»»

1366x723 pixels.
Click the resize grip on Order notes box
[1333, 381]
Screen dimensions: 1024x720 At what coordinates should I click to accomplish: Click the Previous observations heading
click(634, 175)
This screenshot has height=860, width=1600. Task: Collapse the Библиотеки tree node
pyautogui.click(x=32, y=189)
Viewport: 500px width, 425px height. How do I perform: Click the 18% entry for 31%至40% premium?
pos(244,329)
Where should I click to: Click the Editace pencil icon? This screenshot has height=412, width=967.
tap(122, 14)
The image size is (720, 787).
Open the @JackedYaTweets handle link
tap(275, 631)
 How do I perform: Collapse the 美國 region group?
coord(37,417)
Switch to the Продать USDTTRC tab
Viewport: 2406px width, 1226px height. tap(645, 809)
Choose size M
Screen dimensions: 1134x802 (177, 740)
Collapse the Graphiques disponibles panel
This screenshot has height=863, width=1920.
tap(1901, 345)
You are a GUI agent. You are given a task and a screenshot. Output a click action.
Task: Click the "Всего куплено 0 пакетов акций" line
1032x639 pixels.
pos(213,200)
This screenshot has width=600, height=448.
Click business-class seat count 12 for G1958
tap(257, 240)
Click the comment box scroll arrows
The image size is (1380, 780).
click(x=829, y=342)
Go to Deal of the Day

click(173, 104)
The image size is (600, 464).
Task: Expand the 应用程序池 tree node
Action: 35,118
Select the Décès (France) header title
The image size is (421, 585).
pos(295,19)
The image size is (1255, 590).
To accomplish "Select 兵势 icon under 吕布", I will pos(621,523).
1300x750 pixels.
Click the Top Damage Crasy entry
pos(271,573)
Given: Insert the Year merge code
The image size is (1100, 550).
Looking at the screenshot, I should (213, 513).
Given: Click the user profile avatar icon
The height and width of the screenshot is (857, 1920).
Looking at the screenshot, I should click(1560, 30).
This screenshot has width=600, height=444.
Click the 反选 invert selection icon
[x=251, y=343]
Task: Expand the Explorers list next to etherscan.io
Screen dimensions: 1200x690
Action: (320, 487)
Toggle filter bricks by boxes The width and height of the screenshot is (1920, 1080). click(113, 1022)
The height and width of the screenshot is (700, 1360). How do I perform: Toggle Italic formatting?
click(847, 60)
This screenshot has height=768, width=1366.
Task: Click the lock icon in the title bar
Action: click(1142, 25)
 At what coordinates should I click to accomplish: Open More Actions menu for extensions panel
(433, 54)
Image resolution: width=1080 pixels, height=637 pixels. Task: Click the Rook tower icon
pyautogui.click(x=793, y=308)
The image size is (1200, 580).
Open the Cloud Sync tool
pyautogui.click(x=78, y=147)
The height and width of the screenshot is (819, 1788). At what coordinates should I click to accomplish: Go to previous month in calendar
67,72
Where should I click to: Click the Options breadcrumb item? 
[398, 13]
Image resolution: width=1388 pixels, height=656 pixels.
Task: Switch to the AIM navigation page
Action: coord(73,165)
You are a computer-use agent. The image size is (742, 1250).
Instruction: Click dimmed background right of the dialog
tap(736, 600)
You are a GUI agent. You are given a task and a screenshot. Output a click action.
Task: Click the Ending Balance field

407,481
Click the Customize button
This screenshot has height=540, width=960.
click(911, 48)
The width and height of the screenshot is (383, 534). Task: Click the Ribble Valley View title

««

| Aim |
Tally the lines in the entries above that contain the word "pixels", and reply with that number only.

| Final answer |
5